■ GIVEN ENTRIES ■
============================================================

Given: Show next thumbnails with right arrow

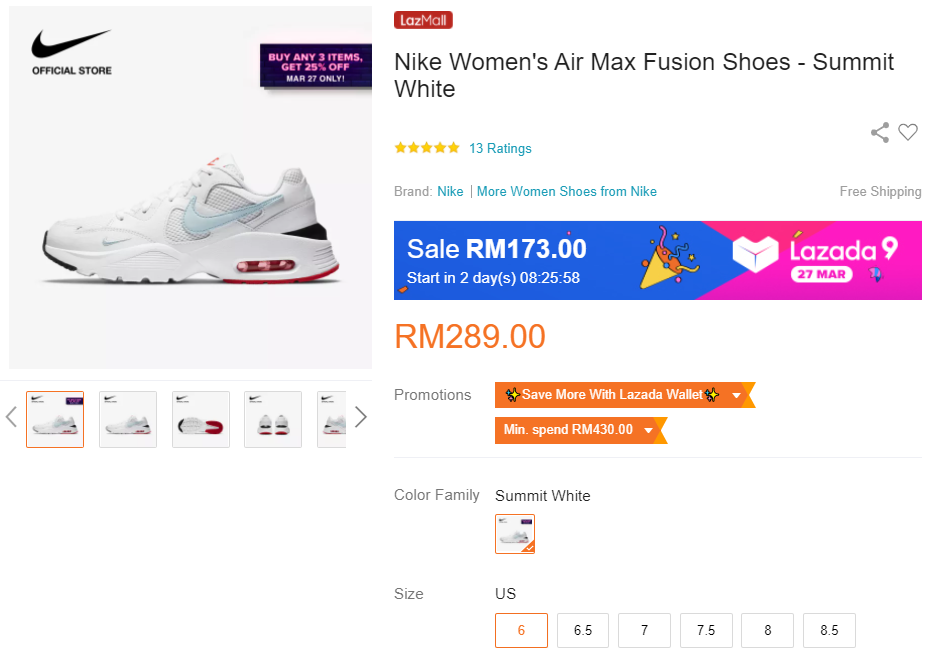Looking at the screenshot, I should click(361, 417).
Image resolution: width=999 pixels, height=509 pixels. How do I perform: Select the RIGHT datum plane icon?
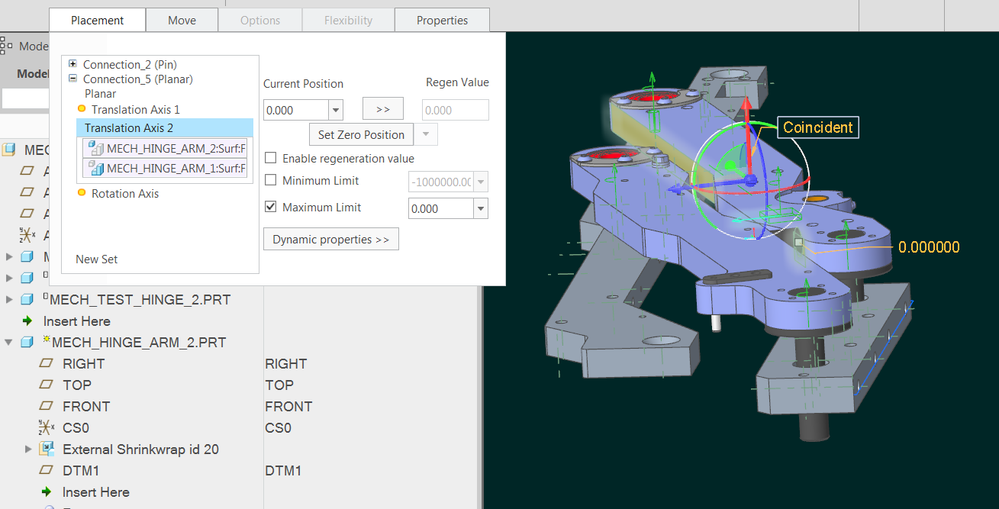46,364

============================================================

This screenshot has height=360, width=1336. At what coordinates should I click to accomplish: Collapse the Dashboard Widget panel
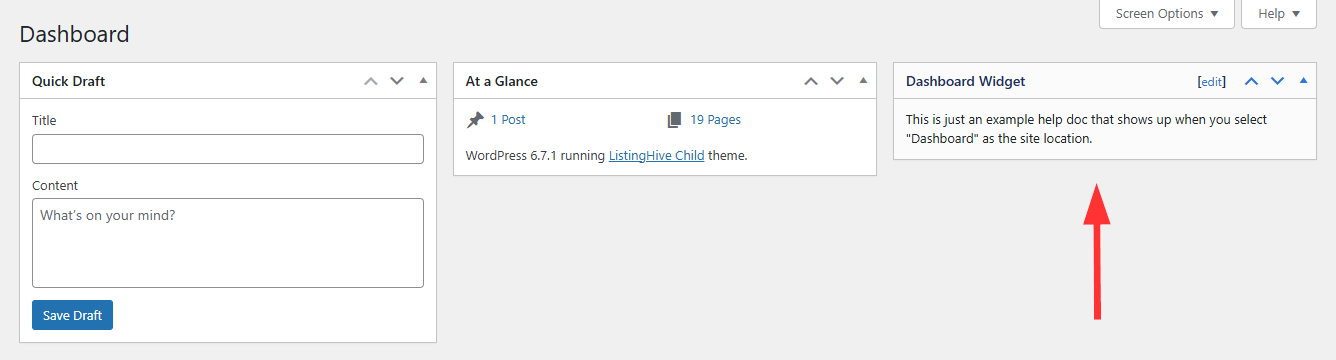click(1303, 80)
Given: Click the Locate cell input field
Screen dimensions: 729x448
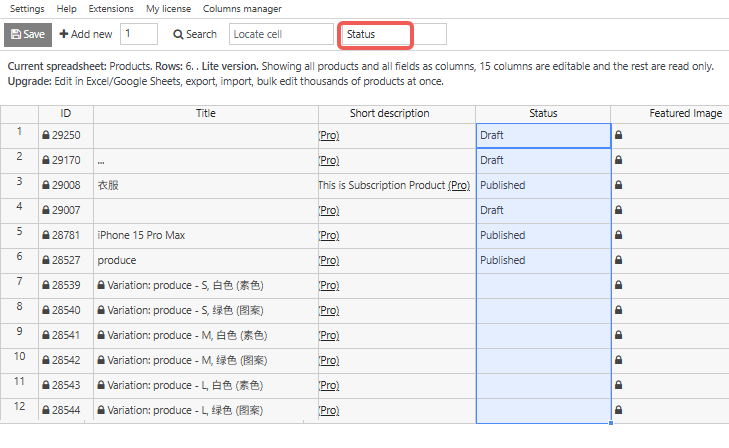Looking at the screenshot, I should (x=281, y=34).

============================================================

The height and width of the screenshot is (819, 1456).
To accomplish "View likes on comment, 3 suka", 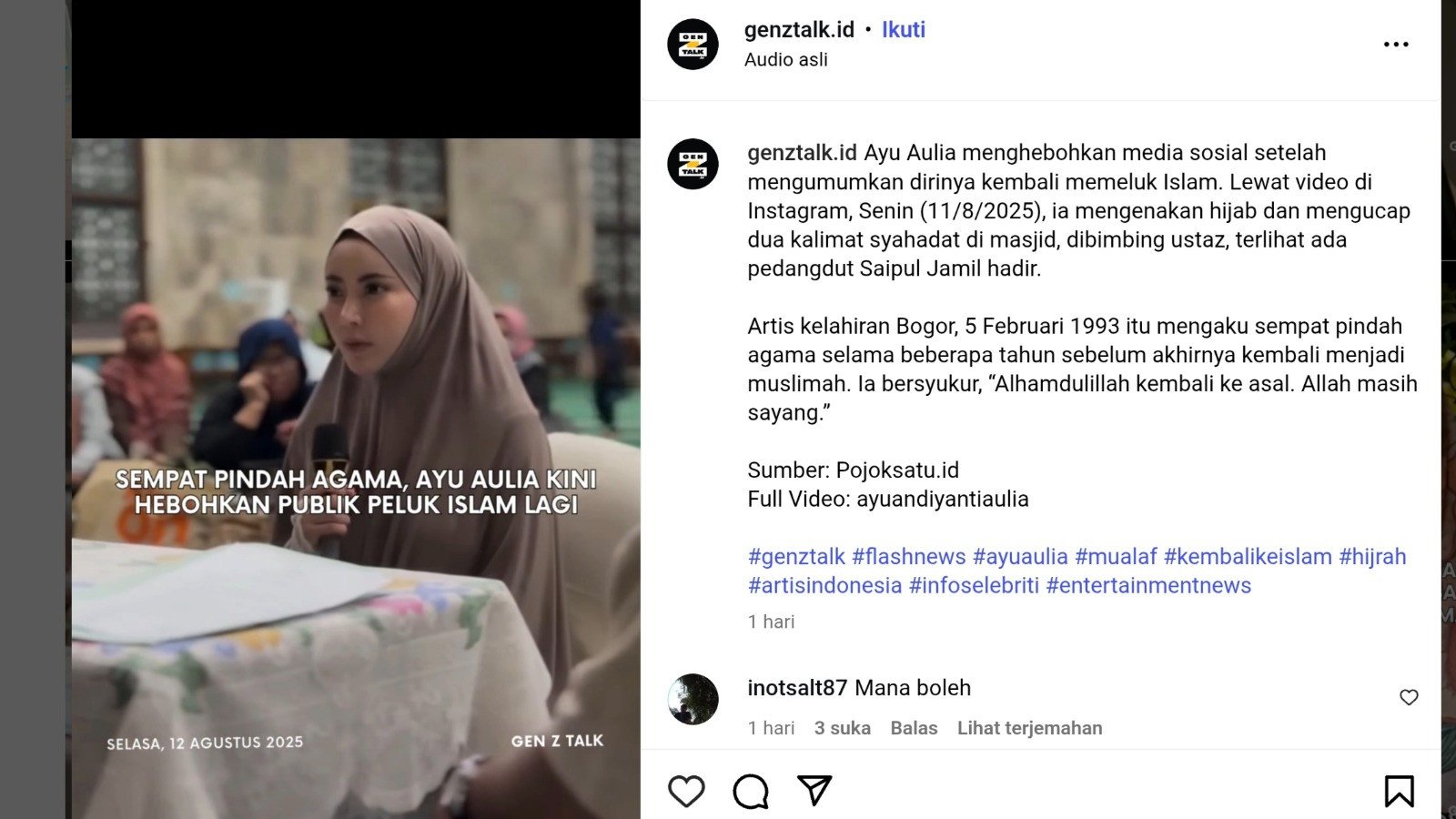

============================================================

■ PROBLEM DESCRIPTION ■
Quote the lines between the one holding "Given: Click the Locate cell input field" and the one holding "Looking at the screenshot, I should (x=281, y=34).", inclusive, and leave the pictures out of your answer.

■ TASK ANSWER ■
Given: Click the Locate cell input field
Screen dimensions: 729x448
Looking at the screenshot, I should (x=281, y=34).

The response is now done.